Mutual distrust goes back to the Sino-Indian war of 1962 and the unresolved territorial claims along their 2,000-mile Himalayan border. The two countries officially declared 2006 the first year of their “friendship,” symbolized by taking down the barbed wire on the Nathu La border pass and reopening the old trans-Himalayan trade route. (Previously a banner installed by India’s Black Cat mountain division declared, “This road leads to victory, Lhasa, and beyond.”) But the two nations still glare at each other across the “Bamboo Curtain,” and recent pro-Tibet demonstrations as the Olympic torch made its way through Western capitals have repercussions because India continues to host the Dalai Lama and Tibetan government-in-exile, which are condemned by China as “splittists.”

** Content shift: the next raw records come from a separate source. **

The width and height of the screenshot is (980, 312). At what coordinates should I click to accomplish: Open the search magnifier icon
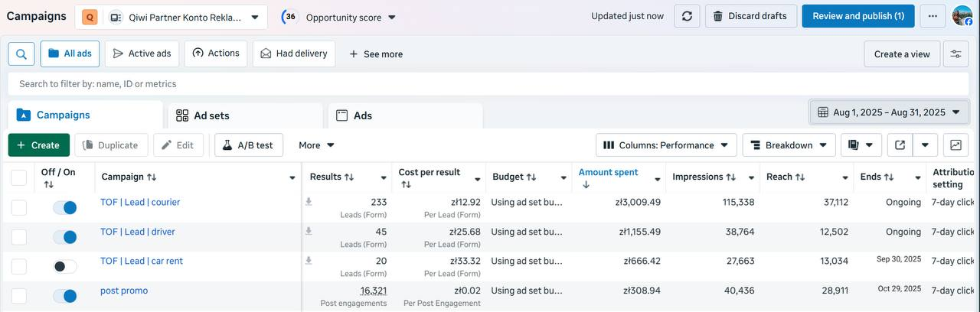tap(21, 54)
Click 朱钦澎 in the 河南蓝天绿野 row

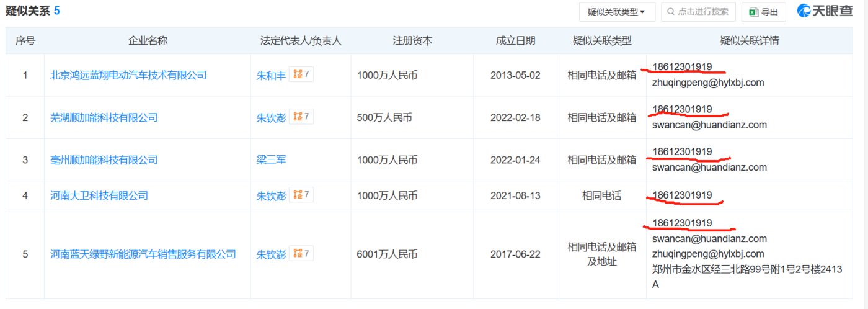pos(271,254)
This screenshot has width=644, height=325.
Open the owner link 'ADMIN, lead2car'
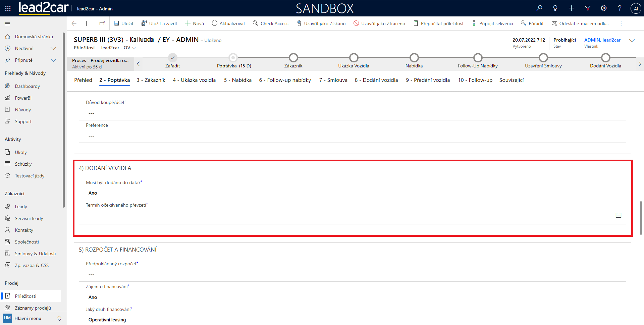point(602,40)

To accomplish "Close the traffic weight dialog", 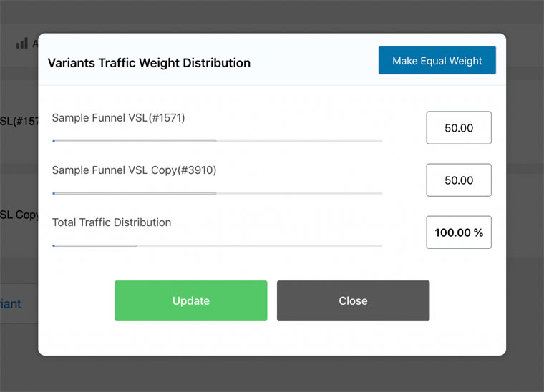I will coord(353,300).
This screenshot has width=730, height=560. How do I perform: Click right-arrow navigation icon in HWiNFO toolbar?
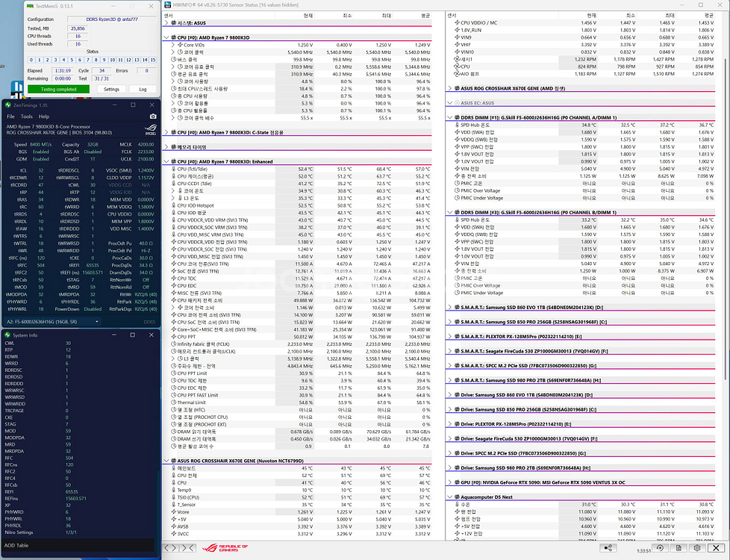[x=176, y=547]
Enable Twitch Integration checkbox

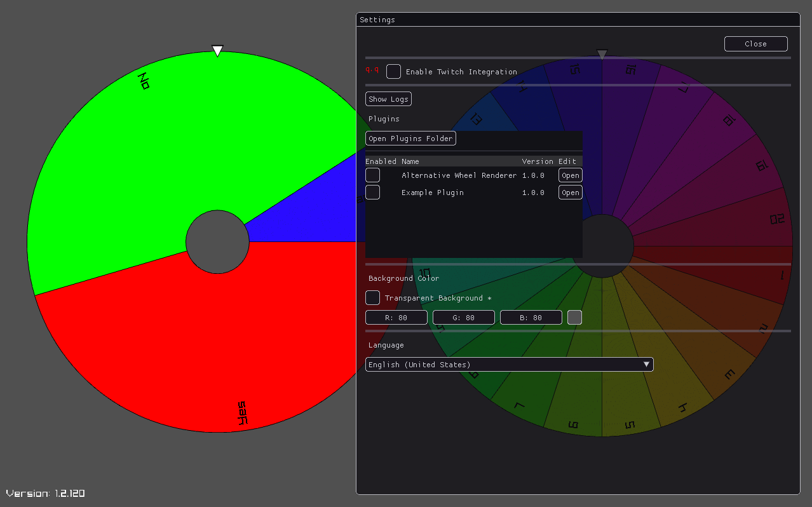(x=394, y=72)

This historical rivalry has spread to Africa and Central Asia, where the two countries are competing for political influence and for energy and other raw materials needed to fuel their fast-growing economies. “Both the Chinese and the Indians are partnering with newly emerging resource-rich nations,” observes Villamin. Their “national champions” bid against each other—as in a re-run of “The Great Game,” when Imperial Britain and Russia vied for dominance in Asia—though occasionally they do collaborate in the interests of mutual energy security. Increasingly, the producer states with which they strike long-term energy contracts (often throwing in broader aid or arms deals) are those blacklisted by the West: Iran, Sudan and Myanmar.

The rivalry now extends to the Indian Ocean, with Delhi “pursuing defense and commercial engagement with countries such as the Seychelles, Mauritius and Mozambique in order to counter Chinese expansionism,” according to a recent report by Chatham House, the London-based think tank, which points out that “most of India’s trade and 89% of its oil arrives by sea, so keeping shipping lanes safe is a strategic priority.”

Delhi is painfully aware that, both militarily and economically, China is the dominant player. Looking ahead, however, Indians point to their “demographic dividend”—the competitive advantage 10 years out of having a larger population of working age while China’s aging population will have to support more dependents.

But in order to capitalize on this and take on China as a great manufacturing power, India needs to catch up on infrastructure. Current government estimates are of a $400 billion to $500 billion spend over the next 10 years. But as Villamin points out, “The key challenge in today’s markets is how that will be funded.” Added to which he notes that “the execution challenges of pushing major infrastructure projects through, including the nature of decision-making, are much greater than in China.”

So which of the two, the elephant or the dragon, is set to achieve global dominance? As things stand, most of the money is backing China, though a question mark remains as to whether it can continue to combine market-driven growth with a system of “social stability” built around the absence of democratic freedoms and property rights over the long term. As for India, it has been slower off the blocks and certainly needs a firmer sense of direction. But it is more likely to stay the course.